The winning author’s story will be published in our September 13 issue. Plus the skilled scribe will receive a slew of fun prizes.

Please send two copies of your story, including your full contact information (name, phone and e-mail address) to:

The Improper Bostonian
Attn: Fiction Contest
142 Berkeley St., 3rd Floor
Boston, MA 02116

Manuscripts cannot be returned.

A Public Space: Submissions Closed Until September 5

Just yesterday (literally) I logged onto the submissions section of the Web site for A Public Space to find out what was happening with my story. (The guidelines suggest you can expect a response in six weeks, and I sent the story more than six weeks ago.)

All I found out was that the story is still “awaiting review.” But today I received the magazine’s newsletter, which included this helpful information:

Attention writers: In order to catch up on the huge amount of submissions we’ve received, we are not accepting any new submissions until September 5. So please do not submit new work via our online submissions system or regular mail until that date.

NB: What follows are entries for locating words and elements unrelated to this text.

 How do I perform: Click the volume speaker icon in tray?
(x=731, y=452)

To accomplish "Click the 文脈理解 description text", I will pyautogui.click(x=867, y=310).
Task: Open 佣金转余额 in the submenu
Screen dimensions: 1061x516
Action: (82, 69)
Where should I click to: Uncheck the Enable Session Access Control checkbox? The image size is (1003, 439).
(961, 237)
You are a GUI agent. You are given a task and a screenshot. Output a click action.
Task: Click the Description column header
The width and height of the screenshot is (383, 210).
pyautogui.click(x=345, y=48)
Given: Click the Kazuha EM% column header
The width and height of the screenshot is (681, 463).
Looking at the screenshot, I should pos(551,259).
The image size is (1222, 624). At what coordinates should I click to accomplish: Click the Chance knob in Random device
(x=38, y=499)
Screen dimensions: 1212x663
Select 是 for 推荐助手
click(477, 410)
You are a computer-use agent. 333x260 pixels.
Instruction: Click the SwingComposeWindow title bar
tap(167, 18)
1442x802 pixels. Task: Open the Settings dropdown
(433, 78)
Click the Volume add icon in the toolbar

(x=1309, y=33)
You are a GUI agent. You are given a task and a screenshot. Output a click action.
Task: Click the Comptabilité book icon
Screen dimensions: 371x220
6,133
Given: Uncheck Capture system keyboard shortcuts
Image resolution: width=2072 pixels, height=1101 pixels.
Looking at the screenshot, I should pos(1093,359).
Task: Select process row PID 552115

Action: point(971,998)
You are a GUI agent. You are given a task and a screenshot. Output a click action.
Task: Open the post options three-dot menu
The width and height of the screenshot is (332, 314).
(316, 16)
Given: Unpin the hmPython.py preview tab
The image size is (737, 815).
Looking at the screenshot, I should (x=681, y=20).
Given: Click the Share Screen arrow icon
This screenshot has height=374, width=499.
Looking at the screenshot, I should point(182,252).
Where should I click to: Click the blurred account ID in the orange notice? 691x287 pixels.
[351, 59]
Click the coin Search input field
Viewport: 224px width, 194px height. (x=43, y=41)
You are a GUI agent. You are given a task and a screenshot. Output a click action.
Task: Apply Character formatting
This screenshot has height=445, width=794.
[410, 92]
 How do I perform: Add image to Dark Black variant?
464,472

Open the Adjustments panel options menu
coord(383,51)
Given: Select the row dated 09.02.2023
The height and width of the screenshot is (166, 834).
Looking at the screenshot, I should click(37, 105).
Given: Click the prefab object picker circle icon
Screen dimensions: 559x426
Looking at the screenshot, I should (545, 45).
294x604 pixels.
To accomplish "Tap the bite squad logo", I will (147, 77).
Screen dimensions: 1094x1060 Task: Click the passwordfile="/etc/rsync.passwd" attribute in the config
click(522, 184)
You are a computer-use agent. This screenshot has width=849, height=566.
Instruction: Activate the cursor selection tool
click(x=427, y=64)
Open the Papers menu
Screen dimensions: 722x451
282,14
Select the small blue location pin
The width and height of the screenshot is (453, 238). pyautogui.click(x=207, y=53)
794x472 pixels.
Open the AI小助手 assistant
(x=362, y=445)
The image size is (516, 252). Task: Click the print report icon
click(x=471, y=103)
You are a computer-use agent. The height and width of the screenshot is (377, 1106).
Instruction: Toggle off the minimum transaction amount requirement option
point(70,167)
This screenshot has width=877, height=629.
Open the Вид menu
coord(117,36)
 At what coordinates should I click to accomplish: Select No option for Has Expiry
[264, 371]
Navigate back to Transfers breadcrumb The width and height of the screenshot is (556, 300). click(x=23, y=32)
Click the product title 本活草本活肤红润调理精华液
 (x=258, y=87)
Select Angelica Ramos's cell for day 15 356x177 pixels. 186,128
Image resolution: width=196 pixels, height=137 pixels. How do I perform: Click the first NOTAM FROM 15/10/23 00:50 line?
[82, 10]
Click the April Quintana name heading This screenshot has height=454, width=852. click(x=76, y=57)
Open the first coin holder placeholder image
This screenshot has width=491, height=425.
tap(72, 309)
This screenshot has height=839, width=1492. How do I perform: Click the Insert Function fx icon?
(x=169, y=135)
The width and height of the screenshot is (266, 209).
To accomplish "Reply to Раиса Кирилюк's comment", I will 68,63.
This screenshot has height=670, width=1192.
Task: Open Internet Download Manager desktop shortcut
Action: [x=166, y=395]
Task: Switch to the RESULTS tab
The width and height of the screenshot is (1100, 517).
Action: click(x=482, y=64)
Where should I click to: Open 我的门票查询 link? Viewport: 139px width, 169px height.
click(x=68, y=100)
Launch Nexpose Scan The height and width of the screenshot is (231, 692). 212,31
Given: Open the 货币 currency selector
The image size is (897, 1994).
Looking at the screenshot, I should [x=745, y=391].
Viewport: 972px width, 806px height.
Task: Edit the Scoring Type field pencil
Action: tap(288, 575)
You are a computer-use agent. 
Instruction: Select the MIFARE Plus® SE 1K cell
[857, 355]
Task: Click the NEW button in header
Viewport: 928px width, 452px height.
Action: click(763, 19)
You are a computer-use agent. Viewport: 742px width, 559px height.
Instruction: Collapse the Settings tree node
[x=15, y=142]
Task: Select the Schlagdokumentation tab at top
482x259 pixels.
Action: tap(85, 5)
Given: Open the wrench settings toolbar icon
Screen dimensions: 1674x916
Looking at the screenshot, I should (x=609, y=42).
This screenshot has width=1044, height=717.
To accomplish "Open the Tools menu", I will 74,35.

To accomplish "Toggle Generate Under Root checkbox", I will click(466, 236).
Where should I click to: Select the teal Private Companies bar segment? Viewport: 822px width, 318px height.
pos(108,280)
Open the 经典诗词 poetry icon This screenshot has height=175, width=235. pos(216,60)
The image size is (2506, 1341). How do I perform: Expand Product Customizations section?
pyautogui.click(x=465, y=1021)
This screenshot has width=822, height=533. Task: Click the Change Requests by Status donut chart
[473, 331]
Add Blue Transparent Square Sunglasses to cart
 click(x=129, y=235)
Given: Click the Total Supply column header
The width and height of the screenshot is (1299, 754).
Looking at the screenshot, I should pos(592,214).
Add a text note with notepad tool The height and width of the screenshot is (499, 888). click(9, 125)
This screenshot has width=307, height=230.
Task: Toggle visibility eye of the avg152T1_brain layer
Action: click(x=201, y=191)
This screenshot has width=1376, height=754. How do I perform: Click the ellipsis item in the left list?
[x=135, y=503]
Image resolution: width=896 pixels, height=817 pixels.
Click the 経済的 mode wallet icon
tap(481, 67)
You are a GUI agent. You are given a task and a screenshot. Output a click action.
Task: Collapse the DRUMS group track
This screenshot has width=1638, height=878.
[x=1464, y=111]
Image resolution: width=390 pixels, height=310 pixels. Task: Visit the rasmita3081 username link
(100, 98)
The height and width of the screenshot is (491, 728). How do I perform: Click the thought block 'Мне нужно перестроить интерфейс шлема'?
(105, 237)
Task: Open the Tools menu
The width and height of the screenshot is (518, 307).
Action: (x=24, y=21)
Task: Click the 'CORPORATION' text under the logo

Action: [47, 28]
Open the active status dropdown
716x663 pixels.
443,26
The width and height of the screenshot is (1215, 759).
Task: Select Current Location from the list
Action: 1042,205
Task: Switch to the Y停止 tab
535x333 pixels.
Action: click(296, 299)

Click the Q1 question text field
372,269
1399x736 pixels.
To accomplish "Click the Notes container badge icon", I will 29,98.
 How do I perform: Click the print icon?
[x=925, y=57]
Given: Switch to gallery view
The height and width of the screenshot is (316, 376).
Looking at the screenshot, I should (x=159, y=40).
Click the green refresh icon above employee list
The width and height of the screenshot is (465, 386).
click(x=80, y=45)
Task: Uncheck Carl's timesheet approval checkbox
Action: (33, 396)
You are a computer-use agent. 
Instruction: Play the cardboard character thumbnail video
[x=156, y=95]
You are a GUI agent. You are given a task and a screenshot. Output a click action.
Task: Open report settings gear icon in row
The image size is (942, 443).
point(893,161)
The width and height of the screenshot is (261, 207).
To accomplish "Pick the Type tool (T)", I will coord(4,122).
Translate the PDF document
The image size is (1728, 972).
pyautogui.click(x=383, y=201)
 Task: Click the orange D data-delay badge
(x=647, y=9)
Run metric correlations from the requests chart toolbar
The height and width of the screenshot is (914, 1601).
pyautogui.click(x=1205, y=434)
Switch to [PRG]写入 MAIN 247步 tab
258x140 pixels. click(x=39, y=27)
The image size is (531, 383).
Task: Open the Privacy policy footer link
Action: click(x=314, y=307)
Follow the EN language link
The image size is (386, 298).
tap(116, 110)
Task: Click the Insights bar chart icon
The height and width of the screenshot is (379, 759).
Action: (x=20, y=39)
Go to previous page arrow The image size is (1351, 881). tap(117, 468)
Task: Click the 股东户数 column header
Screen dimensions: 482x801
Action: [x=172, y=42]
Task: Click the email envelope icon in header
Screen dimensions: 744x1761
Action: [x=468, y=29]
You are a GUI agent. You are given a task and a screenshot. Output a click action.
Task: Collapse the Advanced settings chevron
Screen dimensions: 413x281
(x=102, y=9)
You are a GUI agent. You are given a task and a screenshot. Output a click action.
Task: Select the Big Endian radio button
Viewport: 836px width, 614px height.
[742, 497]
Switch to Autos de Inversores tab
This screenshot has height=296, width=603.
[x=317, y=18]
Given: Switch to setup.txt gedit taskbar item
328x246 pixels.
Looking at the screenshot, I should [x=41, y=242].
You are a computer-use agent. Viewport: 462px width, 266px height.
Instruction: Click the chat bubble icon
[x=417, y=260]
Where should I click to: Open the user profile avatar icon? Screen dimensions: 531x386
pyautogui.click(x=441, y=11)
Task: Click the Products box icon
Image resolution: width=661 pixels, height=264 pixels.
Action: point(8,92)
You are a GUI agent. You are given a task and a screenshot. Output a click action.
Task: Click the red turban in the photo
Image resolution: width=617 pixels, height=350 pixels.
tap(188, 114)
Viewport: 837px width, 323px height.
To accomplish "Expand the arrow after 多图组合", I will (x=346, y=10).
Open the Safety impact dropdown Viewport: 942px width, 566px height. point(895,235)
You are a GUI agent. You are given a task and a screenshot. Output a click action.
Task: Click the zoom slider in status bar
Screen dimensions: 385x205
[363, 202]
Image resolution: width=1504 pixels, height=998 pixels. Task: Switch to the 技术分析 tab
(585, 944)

If you already have submitted work and haven’t yet received a response: we are busy reading, and you will hear from us by the end of August. Your patience is appreciated.

So hold off on your submissions. And keep your fingers crossed for me!

The American Scholar: Now Publishing Fiction

The good news is that The American Scholar has begun to publish fiction! I saw this announcement on the cover of the Summer 2006 issue during a recent bookstore visit and quickly grabbed the journal off the magazine shelf. The two inaugural stories are by Alice Munro (who will have a new collection, The View from Castle Rock, published this fall) and David Leavitt. This is great news.

What’s not so great, at least from my perspective, is this part of the issue’s Editor’s Note:

One practical reason for not running fiction [in the past] did eventually come to mind. How would our small staff handle the onslaught of creative-writing-program-generated manuscripts sure to follow the publication of our first short story? We struggle to keep up with the unsolicited nonfiction manuscripts. A doubling or tripling of submissions might result in editorial defenestration–either these manuscripts learn to fly or we do.

The SCHOLAR has always encouraged young talent [….] Still, we have reluctantly decided to discourage the submission of unsolicited fiction. Send those stories someplace else, please. We promise to find you when your talent has blossomed.

But another bright spot–I also found in that issue a wonderful essay by an old writing friend (we met at the Iowa Summer Writing Festival almost ten years ago). So if you do pick up this issue don’t just read the fiction–be sure to spend some time with Natalie Wexler’s “The Case for Love,” too.

Call for Essays: New Seal Press Anthology (Pays: $100, plus two books)

Seal Press plans to publish an anthology, Single State of the Union: Single Women Speak Out about Life, Love and the Pursuit of Happiness (to be edited by Diane Mapes) in spring 2007.

Single State of the Union seeks well-written essays that are revealing, rewarding, wry and that give voice to the good, bad and ugly of life as a single woman in a society that idealized–even fetishizes–marriage. This particular collection is not so much looking for stories about dating or the search for love (at least in the traditional sense) but stories of life, liberty, and our individual pursuits of happiness, whether through music, misadventure, motherhood, or all of the above. Essays from women of all ages (18-88) and all situations (single, dating, ‘living in sin,’ recently married, divorced, widowed, etc) are welcome–as long as they are on point.

Submission deadline: August 1, 2006.